A friend of mine got me into them through their previous album based off of Moby Dick. The influence of the book over the album is such to where some of the lyrics are pulled directly from Melville’s text and essentially set to music. The album and band’s music is self-stylized “Nautical Funeral Doom Metal” which means that it’s slow and deliberate metal which rather than trying to flay the silken flesh from your alabaster bones, attempts to crush you with despair and the inevitability of life’s cold end with an obvious nautical twist to the Doom Metal genre. Musicians clearly not content to keep remaking Black Sabbath records like others in the genre.

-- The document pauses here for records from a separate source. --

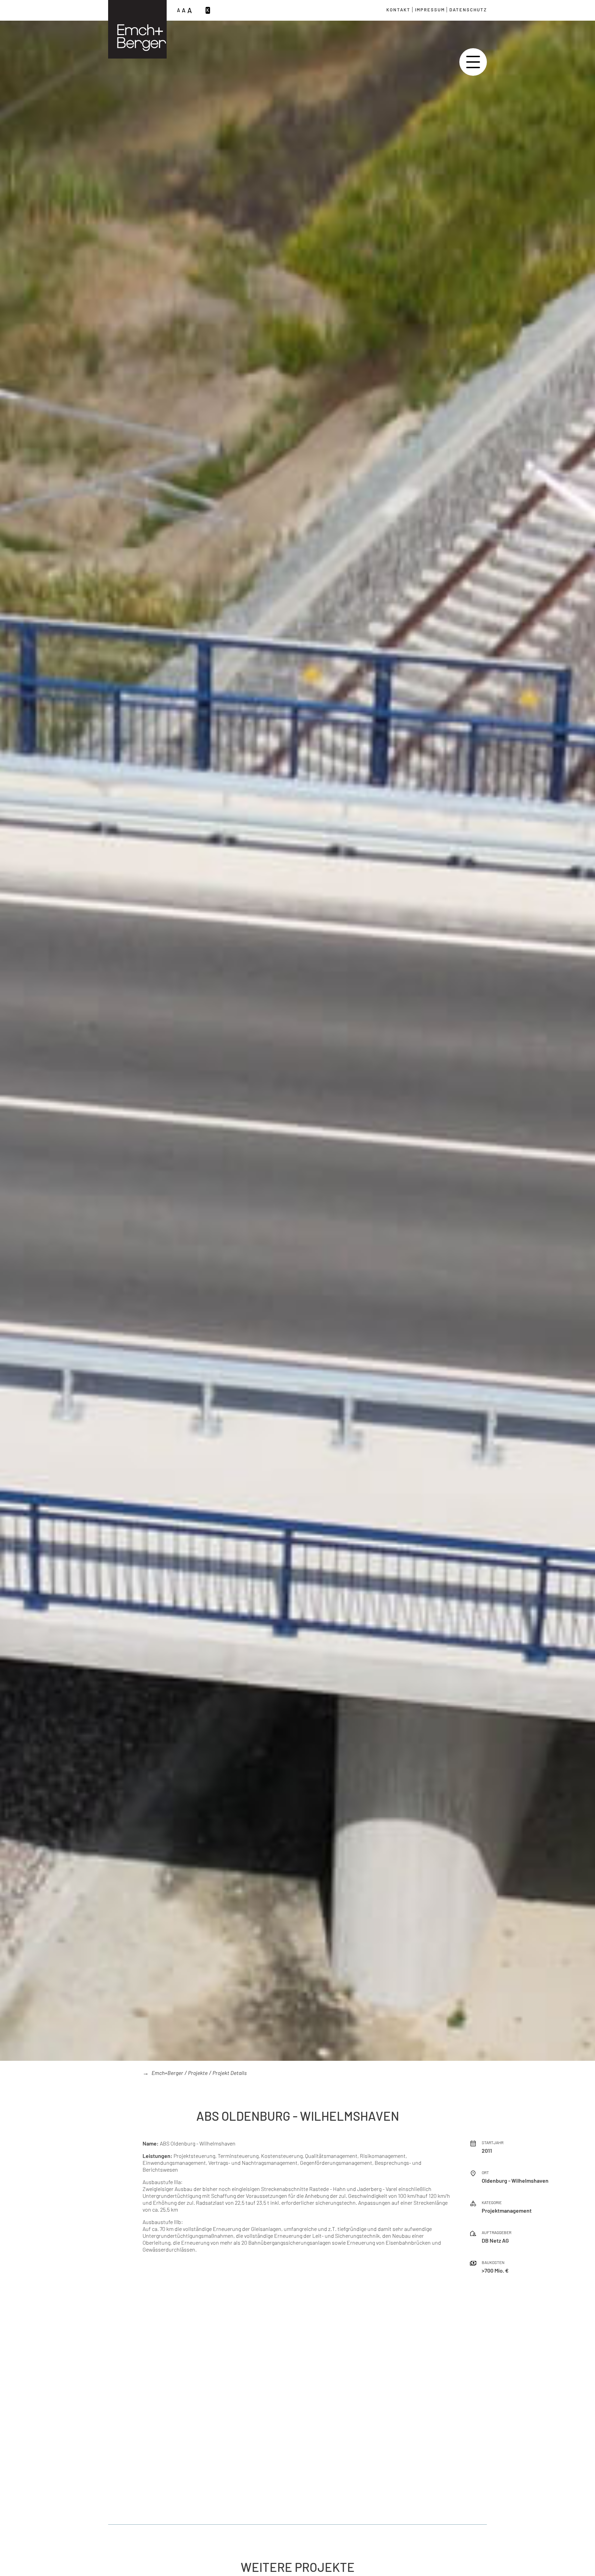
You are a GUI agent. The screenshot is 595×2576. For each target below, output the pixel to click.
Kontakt (398, 9)
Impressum (430, 9)
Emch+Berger (167, 2072)
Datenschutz (468, 9)
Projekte (198, 2072)
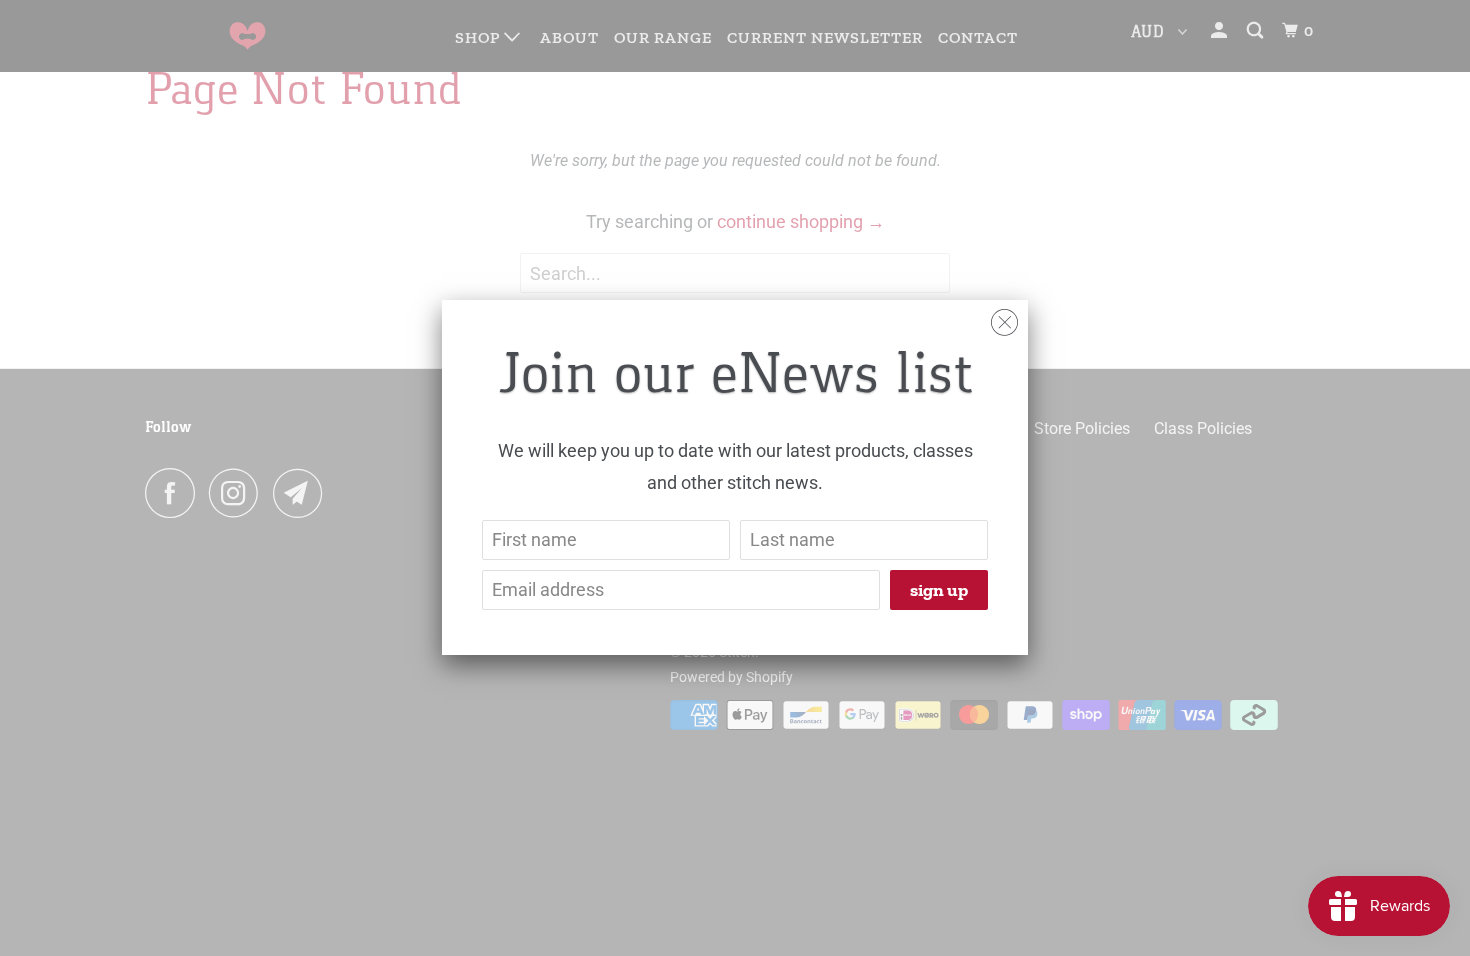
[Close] (1004, 317)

Call of the Wretched Sea was a revelation for me. I have a tendency to avoid gimmicky music so an album based of Moby Dick performed by a German band had a bit of an uphill struggle to gain my interest. Yet the strength of lyrics and music coupled with a “hollow” production enveloped me and allowed me to feel what it would be like to be on a ship headed to an uncertain fate. Choppy riffs were interspersed with almost ambient elements that sounded as though they had been recorded beneath the sea. Even the growled vocals, an affectation I typically despise, matched the theme and tone of the project and it was as though Neptune himself were relaying the tale of the doomed sailors to you while also coupled with clean singing and what came across as chants from the ghosts of dead sailors. It was amazing and it was unique and it introduced me to the Funeral aspect of Doom metal which I hadn’t really heard before. So I eagerly anticipated this release.

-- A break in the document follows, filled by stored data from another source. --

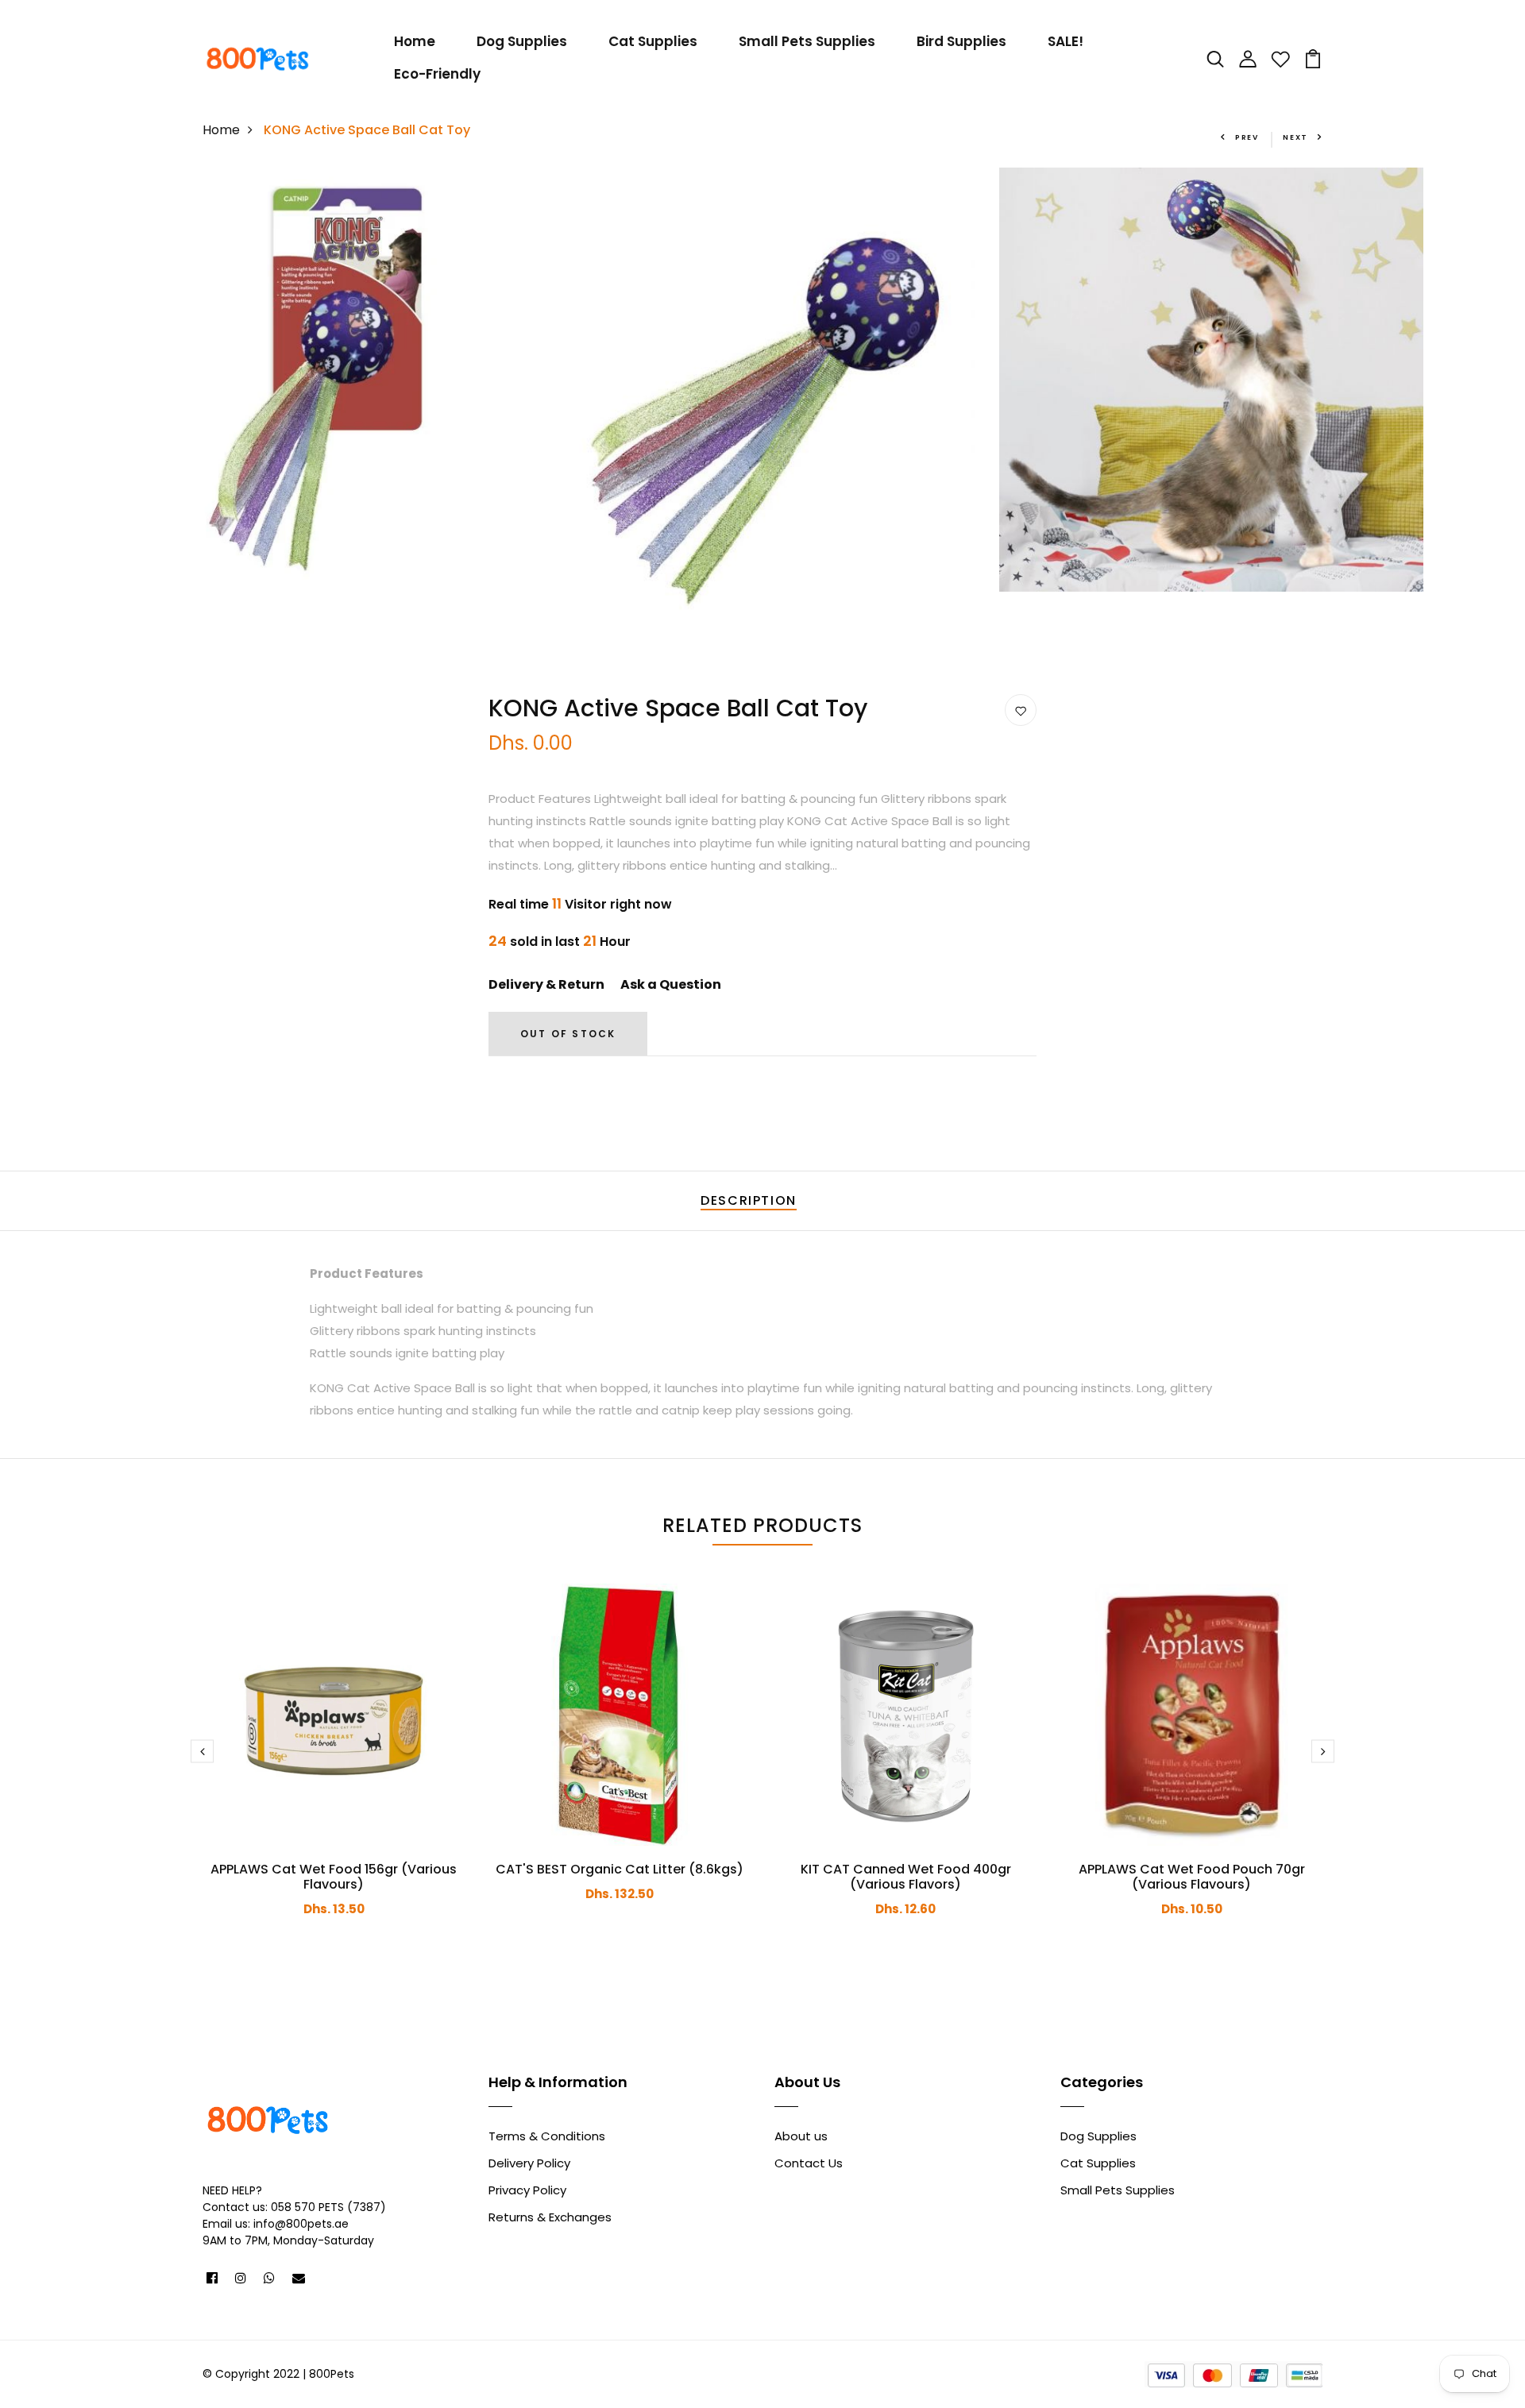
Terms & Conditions (546, 2136)
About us (801, 2136)
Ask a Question (670, 984)
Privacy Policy (527, 2190)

The Divinity of Oceans opens in media res with the nearly thirteen minute song “Yet Another Raft of the Medusa (Pollard’s Weakness)” based on Narrative of the Most Extraordinary and Distressing Shipwreck of the Whale ship Essex by Owen Chase, said to be the inspiration for Moby Dick, Melville having been given a copy of by the author’s son. The song is about a ship attacked by a sperm whale and the tragedies befalling the crew while ALSO drawing allusion to the famous French Romantic painting The Raft of the Medusa that depicts another nautical tragedy that also devolved into cannibalism. However, the album does not ever mention the attack explicitly devoting the whole of it to some unknown time afterwards where the crew’s fate has already seemingly been decided.
The songs then go through the mental state of what it must have been like to be on the rafts as sailors curse their fate and God and given into despair, as sailors ironically recall dark songs sung in happier days “Death to the living, Long life to the killers, Success to sailor’s wives And greasy luck to whalers” Then with what feels like an inevitability in the tale, the crews, months at sea, then resort to cannibalism.

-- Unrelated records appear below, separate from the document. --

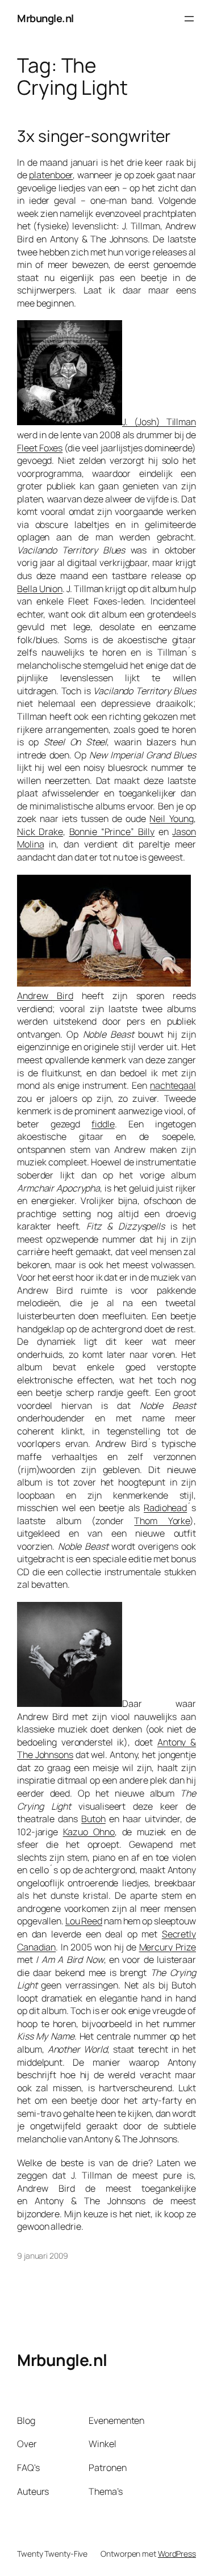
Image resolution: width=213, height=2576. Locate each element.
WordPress (177, 2553)
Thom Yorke (162, 1520)
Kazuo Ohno (89, 1832)
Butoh (93, 1819)
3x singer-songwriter (93, 136)
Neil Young (171, 818)
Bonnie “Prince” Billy (112, 831)
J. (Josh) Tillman (159, 422)
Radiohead (165, 1507)
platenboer (51, 175)
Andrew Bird (45, 995)
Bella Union (39, 588)
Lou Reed (83, 1921)
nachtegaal (173, 1085)
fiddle (102, 1124)
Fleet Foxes (39, 448)
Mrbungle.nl (45, 18)
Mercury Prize (167, 1947)
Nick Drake (40, 831)
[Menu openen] (189, 19)
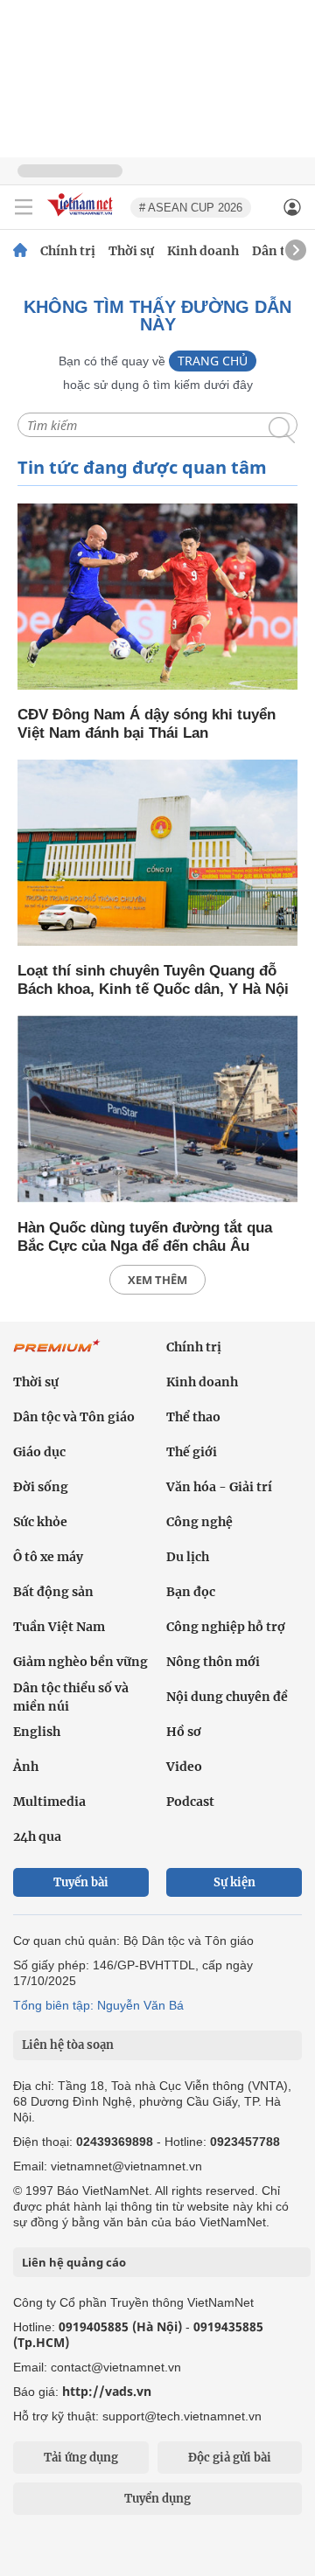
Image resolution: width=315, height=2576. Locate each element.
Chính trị (67, 251)
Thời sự (131, 251)
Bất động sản (53, 1592)
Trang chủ (213, 360)
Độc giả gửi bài (229, 2457)
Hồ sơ (183, 1731)
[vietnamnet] (82, 217)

The music for this album is amazing with riffs becoming themes that are built upon and recalled and reworked later on. As the tracks “Redemption Lost” and “Tombstone Carousal” utilize similar musical cues and structure to play against each other while also leading to the final song on the album “Nickerson’s Theme” which pulls together the various elements that had been running through the album into an excellent conclusion. There is the return of the growled vocals, but there is also a great deal more clear singing utilized as well. The music goes through slow almost ambient portions to blast beats hidden beneath the layers of guitar and bass and wails of despair.
The production and songwriting are top notch, where the previous album felt a bit hollow, this one feels full and expansive, not as though you are trapped in a ship, but rather that you are trapped on a raft with nothing but your dead companions for company and your memories of a better life as you are lost in your own mind and your own sins. This is a heady album and is worth a listen even if you do not consider yourself a metal fan.